◆ Exercise objective ◆
Transcribe the records below exactly.

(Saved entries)
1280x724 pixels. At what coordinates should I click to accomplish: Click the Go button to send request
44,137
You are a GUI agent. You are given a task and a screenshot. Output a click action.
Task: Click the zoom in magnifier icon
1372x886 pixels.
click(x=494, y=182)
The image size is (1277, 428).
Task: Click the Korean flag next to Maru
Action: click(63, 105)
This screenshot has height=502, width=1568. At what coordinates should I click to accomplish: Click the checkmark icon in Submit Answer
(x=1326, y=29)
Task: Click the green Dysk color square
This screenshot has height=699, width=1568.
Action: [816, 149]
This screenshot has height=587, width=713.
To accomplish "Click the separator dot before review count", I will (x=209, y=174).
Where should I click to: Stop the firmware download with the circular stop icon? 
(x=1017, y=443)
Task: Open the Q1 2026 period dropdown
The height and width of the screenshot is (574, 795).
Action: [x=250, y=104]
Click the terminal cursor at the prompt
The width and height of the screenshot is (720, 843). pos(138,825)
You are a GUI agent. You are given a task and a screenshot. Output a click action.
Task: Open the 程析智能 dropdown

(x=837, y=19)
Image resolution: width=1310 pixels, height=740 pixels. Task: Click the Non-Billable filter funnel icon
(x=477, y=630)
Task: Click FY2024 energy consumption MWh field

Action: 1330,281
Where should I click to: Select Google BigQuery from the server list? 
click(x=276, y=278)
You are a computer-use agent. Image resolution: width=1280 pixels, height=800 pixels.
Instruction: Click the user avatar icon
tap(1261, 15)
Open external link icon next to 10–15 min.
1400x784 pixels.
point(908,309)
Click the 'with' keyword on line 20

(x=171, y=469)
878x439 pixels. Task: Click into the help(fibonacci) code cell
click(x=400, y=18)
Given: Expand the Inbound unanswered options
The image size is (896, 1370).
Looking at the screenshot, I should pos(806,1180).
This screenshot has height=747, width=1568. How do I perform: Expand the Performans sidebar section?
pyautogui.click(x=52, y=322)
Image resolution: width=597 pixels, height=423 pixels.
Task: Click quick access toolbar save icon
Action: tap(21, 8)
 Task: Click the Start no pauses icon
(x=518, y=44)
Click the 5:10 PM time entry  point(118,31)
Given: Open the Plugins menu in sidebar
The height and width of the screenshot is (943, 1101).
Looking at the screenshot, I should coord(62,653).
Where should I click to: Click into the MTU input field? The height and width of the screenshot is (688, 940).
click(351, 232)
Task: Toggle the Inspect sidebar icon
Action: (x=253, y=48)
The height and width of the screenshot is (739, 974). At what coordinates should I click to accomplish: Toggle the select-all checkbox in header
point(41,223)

◆ Solution for this exercise ◆
1280x724 pixels. At what coordinates should I click to accomplish: Click the Go button to send request
44,137
You are a GUI agent. You are given a task and a screenshot. Output a click action.
Task: Click the zoom in magnifier icon
1372x886 pixels.
click(x=494, y=182)
The image size is (1277, 428).
Task: Click the Korean flag next to Maru
Action: click(63, 105)
This screenshot has height=502, width=1568. At what coordinates should I click to accomplish: Click the checkmark icon in Submit Answer
(x=1326, y=29)
Task: Click the green Dysk color square
This screenshot has height=699, width=1568.
Action: [816, 149]
This screenshot has height=587, width=713.
To accomplish "Click the separator dot before review count", I will (x=209, y=174).
Where should I click to: Stop the firmware download with the circular stop icon? 
(x=1017, y=443)
Task: Open the Q1 2026 period dropdown
The height and width of the screenshot is (574, 795).
Action: [x=250, y=104]
Click the terminal cursor at the prompt
The width and height of the screenshot is (720, 843). pos(138,825)
You are a GUI agent. You are given a task and a screenshot. Output a click action.
Task: Open the 程析智能 dropdown

(x=837, y=19)
Image resolution: width=1310 pixels, height=740 pixels. Task: Click the Non-Billable filter funnel icon
(x=477, y=630)
Task: Click FY2024 energy consumption MWh field

Action: 1330,281
Where should I click to: Select Google BigQuery from the server list? 
click(x=276, y=278)
You are a computer-use agent. Image resolution: width=1280 pixels, height=800 pixels.
Instruction: Click the user avatar icon
tap(1261, 15)
Open external link icon next to 10–15 min.
1400x784 pixels.
point(908,309)
Click the 'with' keyword on line 20

(x=171, y=469)
878x439 pixels. Task: Click into the help(fibonacci) code cell
click(x=400, y=18)
Given: Expand the Inbound unanswered options
The image size is (896, 1370).
Looking at the screenshot, I should pos(806,1180).
This screenshot has height=747, width=1568. How do I perform: Expand the Performans sidebar section?
pyautogui.click(x=52, y=322)
Image resolution: width=597 pixels, height=423 pixels.
Task: Click quick access toolbar save icon
Action: tap(21, 8)
 Task: Click the Start no pauses icon
(x=518, y=44)
Click the 5:10 PM time entry  point(118,31)
Given: Open the Plugins menu in sidebar
The height and width of the screenshot is (943, 1101).
Looking at the screenshot, I should coord(62,653).
Where should I click to: Click into the MTU input field? The height and width of the screenshot is (688, 940).
click(351, 232)
Task: Toggle the Inspect sidebar icon
Action: (x=253, y=48)
The height and width of the screenshot is (739, 974). At what coordinates should I click to accomplish: Toggle the select-all checkbox in header
point(41,223)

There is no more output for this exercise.